Now with Easter almost upon us and spring weather approaching, more and more bikers are likely to take to the roads, which will lead to a higher risk of collisions and deaths.
According to recent figures, bikers are 55 times more likely to be killed in a road crash than car drivers.
Road Safety GB North East said between 2012 and 2016, 2,345 motorcyclists had been killed or injured in the region, with 780 being seriously injured and 52 killed.
The road safety group and police are urging bikers to take it easy when out on the roads and are appealing for motorists to take a second look for bikes before pulling out of junctions or attempting to overtake.
Paul Watson, chairman of Road Safety GB North East, said the majority of motorcyclist fatalities involved bikes over 500cc, and 71% occurred on urban roads, rather than in rural areas.
“We are delighted to see that the number of motorcycle casualties across the region has decreased by 16% since 2012, but we are still seeing a high number of fatalities, and collision figures are way off where we would like them to be,” he said.
“Failing to look properly is a factor in many road collisions, and collisions involving motorbikes are no different.
“It may be that the biker hasn’t looked properly or is travelling too fast or not in accordance with the conditions or road.
“Sometimes they simply lose control of their bike.
“However, it could also be down to drivers failing to spot a motorbike when they are pulling out of a junction, or when they go to overtake.
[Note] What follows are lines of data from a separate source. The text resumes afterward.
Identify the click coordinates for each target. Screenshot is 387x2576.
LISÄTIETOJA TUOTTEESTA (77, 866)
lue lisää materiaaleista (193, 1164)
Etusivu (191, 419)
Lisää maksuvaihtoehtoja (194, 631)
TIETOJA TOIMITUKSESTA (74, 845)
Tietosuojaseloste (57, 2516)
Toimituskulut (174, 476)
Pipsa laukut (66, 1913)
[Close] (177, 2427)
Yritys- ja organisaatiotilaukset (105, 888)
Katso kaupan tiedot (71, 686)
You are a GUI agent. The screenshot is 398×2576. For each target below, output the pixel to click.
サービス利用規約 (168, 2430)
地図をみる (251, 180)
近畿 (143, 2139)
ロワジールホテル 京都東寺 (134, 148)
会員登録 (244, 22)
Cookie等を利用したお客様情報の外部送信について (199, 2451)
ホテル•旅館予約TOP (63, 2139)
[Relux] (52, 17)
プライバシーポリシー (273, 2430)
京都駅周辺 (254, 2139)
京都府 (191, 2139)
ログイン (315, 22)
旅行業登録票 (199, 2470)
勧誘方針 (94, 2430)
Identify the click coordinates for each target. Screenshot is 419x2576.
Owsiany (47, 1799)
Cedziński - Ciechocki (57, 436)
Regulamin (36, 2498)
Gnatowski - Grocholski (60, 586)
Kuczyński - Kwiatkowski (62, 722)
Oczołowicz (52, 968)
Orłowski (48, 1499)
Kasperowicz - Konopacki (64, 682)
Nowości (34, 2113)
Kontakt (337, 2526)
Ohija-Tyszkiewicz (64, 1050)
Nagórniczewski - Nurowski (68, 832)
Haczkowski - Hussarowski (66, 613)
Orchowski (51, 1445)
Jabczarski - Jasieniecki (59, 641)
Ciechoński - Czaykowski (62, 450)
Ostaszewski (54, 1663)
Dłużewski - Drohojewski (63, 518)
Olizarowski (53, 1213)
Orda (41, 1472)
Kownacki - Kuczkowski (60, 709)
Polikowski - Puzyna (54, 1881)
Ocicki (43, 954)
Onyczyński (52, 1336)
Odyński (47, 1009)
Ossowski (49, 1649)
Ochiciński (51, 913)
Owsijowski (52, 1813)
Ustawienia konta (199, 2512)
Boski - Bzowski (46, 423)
“Bikers are more vulnerable to serious injury, so we urge everyone to take it easy, to drive or ride sensibly, and to look out for each other. It could save a life.”
Almost all motorcyclists, 97%, injured on the region’s roads since 2012 live in the region, and most people were injured on their home local authority’s roads.
Inspector Dean Hood, of Northumbria Police Motor Patrols, said: “The safety of all road users, particularly vulnerable road users such as motorcyclists, is something which we take extremely seriously.
“Motorcyclists can take some sensible precautions to help avoid being seriously injured such as; wearing appropriate safety clothing and equipment, ensuring their skills and experience are current for the motorcycle they are riding and also that their vehicles are roadworthy and checked regularly.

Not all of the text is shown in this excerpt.